The byte arrays may be large enough to have been created in the tenured generation - I don't know if that's upsetting things somehow (a full garbage collection doesn't get rid of them).

I'm on holiday as of now and won't be responding to any emails after today until 18 August, so please don't take silence as a lack of interest.
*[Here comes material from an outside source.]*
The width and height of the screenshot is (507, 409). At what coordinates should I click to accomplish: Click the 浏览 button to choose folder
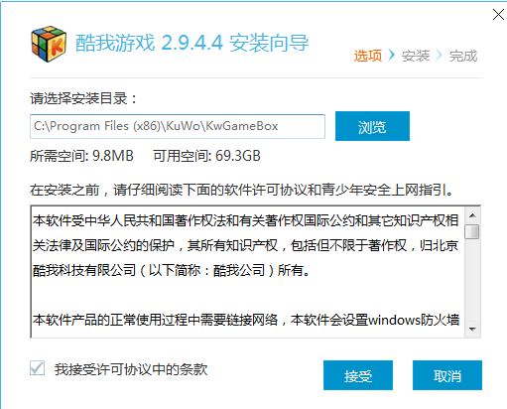(372, 126)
I am very keen to get to the bottom of this and will respond when I get back, and will provide whatever information you need to identify the problem.

Thanks.

Jim

On 07/08/2012 17:46, Rick Curtis wrote:
Jim -

No one else has reported memory leak issues when running with Audit
support... but that doesn't mean there aren't problems.

Can you post a heapdump to a FTP somewhere for analysis?

Thanks,
Rick

On Mon, Aug 6, 2012 at 2:56 PM, Jim Talbut <jtal...@spudsoft.co.uk> wrote:

Hi,

I have an OSGi app that uses OpenJPA 2.2.0 and makes use of the audit
functionality.
Some of the entities that get recorded contain BLOB fields (documents).

I'm getting occasional massive uses of memory (~900MB on a machine that
typically sits at ~150MB) closely followed by hangs and often a restart by
the karaf wrapper.

Looking at a memory dump I see that there are multiple copies of my BLOB
entity in memory (not just multiple records, but multiple copies of each
record) during a period of inactivity (where I wouldn't expect to see any).

Trying to track back responsibility for the objects gives me this tree:
this  Document_JpaImpl
   value ConcurrentHashMap$HashEntry
     [0] ConcurrentHashMap$HashEntry[]
       table ConcurrentHashMap$Segment
         [7] ConcurrentHashMap$Segment[]
           segments   ConcurrentHashMap
             _audits AuditManager$AuditCallback
               [43]  Object[]
                 elementData LifecycleEventManager$**ListenerList
                   ...
               [43]  Object[]
                 elementData LifecycleEventManager$**ListenerList
                   ...
               [43]  Object[]
                 elementData LifecycleEventManager$**ListenerList
                   ...
             this$0
(I'm not sure how useful that is!)

There are a lot of other duplicate JPA entities in memory too, but they
are smaller and less of a problem.

Is this something I've done or a problem with OpenJPA?